_Information provided_:
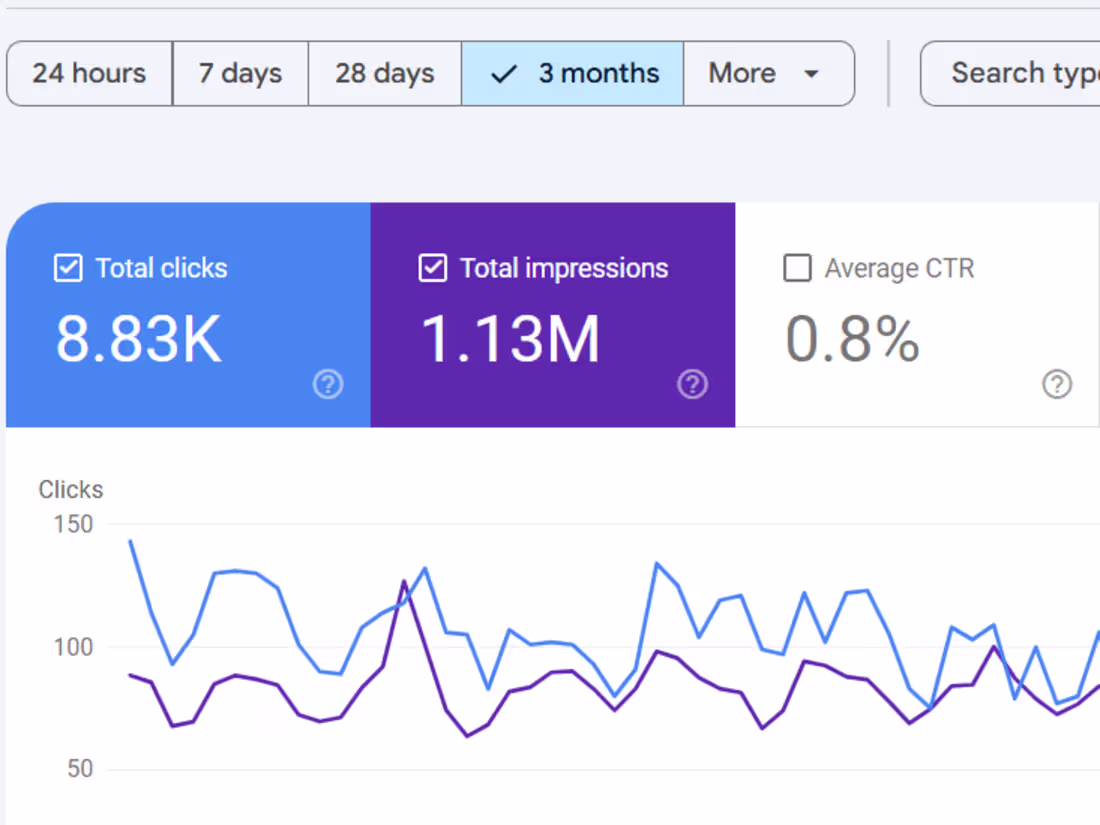Enable the Average CTR checkbox
The image size is (1100, 825).
pyautogui.click(x=797, y=268)
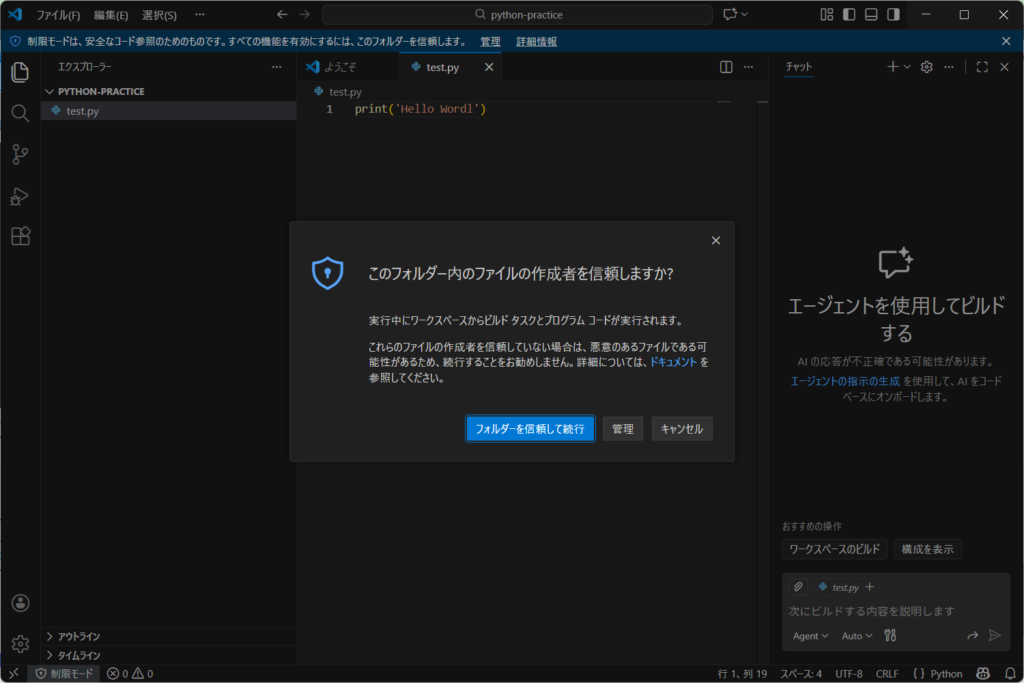Image resolution: width=1024 pixels, height=683 pixels.
Task: Click the Manage gear icon at bottom left
Action: coord(20,644)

_Written problem_: Turn the rows above into a JSON list of strings, one string per line, with blank lines left out. Leave the pictures out.

_Full solution_:
[
  "Enable the Average CTR checkbox",
  "The image size is (1100, 825).",
  "pyautogui.click(x=797, y=268)",
  "Image resolution: width=1024 pixels, height=683 pixels.",
  "Task: Click the Manage gear icon at bottom left",
  "Action: coord(20,644)"
]